Trockenperioden wechseln mit reichhaltigem Wasserangebot ab und - als wäre es geplant - kommt unsere Welt zu diesem Zeitpunkt in Bewegung, die Nährstoffe in dem heißen Nass werden uns so optimal zugeführt. Später herrscht wieder Ruhe, Trockenheit, die Zeit des Nachdenkens. Über Generationen hinweg ist es Forschern gelungen, viele Rätsel des Universums zu lösen, die Vorgänge in unserer Lebenssphäre zu verstehen. Offensichtlich leben wir nicht im Mittelpunkt des Kosmos. Wir sind aber abhängig von dessen Innenraum: Wenn er sich mit Masse füllt, was in unregelmäßigen Abständen geschieht (oder ist die Beobachtungsdauer zu kurz, um das Muster zu erkennen?), wird auch die für alles Leben unverzichtbare, nährstoffhaltige, heiße Flüssigkeit erzeugt. Wir sind zu dem Schluss gekommen, dass sich nichts aus dem Nichts bilden kann, auch wenn dies die Annahme eines ersten Etwas beinhaltet. Die so wichtige wässrige Lösung halten wir deshalb für eine andere Form des Ruhezustands. Aus diesem ‚Verbrauch’ der Ruhe ergibt sich schließlich, ein wenig zeitverzögert, auch eine Rotation unserer Biosphäre. Nicht vorhandene Ruhe bedeutet zwangsläufig Bewegung. Es dauert eine Weile, dann wird die für unseren Stoffwechsel so wichtige Flüssigkeit aufgrund der Fliehkraft in die Außenwelt geschleudert, kehrt aber in Form von Stillstand wieder zurück. Danach verschwindet die erwähnte feste Substanz, ein Vorgang, den kein Wissenschaftler bis jetzt in die etablierte Erklärung des ‚Ruhe-Flüssigkeit-Bewegungs-Trialismus’
einfügen konnte. Manche Forscher vermuten aufgrund theoretischer Schlüsse, dass die ‚Innenmaterie’ aus einem anderen Universum kommt und wieder dahin verschwindet. Die Gegner dieser Theorie lehnen es aber ab, Dinge zu postulieren, die wissenschaftlich nicht erforschbar sind.

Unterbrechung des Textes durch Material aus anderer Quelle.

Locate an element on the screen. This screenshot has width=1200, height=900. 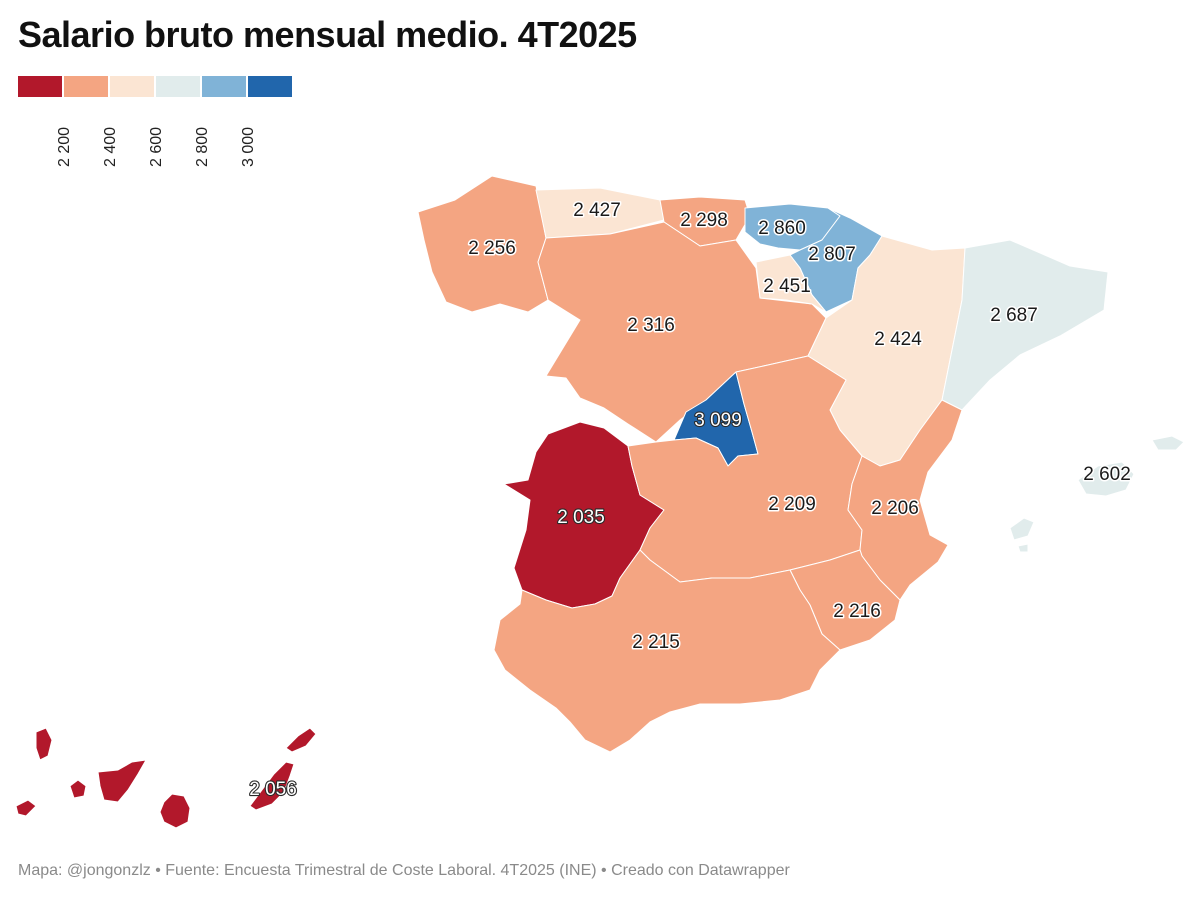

Trotz dieser Erkenntnisprobleme ist es faszinierend - wie wunderbar perfekt ist die Welt für uns gemacht!
„Warum denn das?“, schimpfte Karlheinz und verzog verächtlich seinen Mund. „Was hast du gegessen? Sutchi?“
„Sushi - das ist roher Fisch mit Klebereis in Algen, ganz lecker!“ Lisa gefiel es, ihren Mann mit diesen Fakten zu provozieren. Schrecklich, seine Engstirnigkeit.
„Du mit deinem Ausländerfraß. Kann gar nicht verstehen, wie man von so was leben kann. Sushi in der Kantine, was es nicht alles gibt - zum Glück ist unser Haushalt noch normal!“
Lisa hatte keine Lust auf weitere kleingeistige Kommentare. Sie ging in den Keller, die Waschmaschine musste ‚gefüttert’ werden.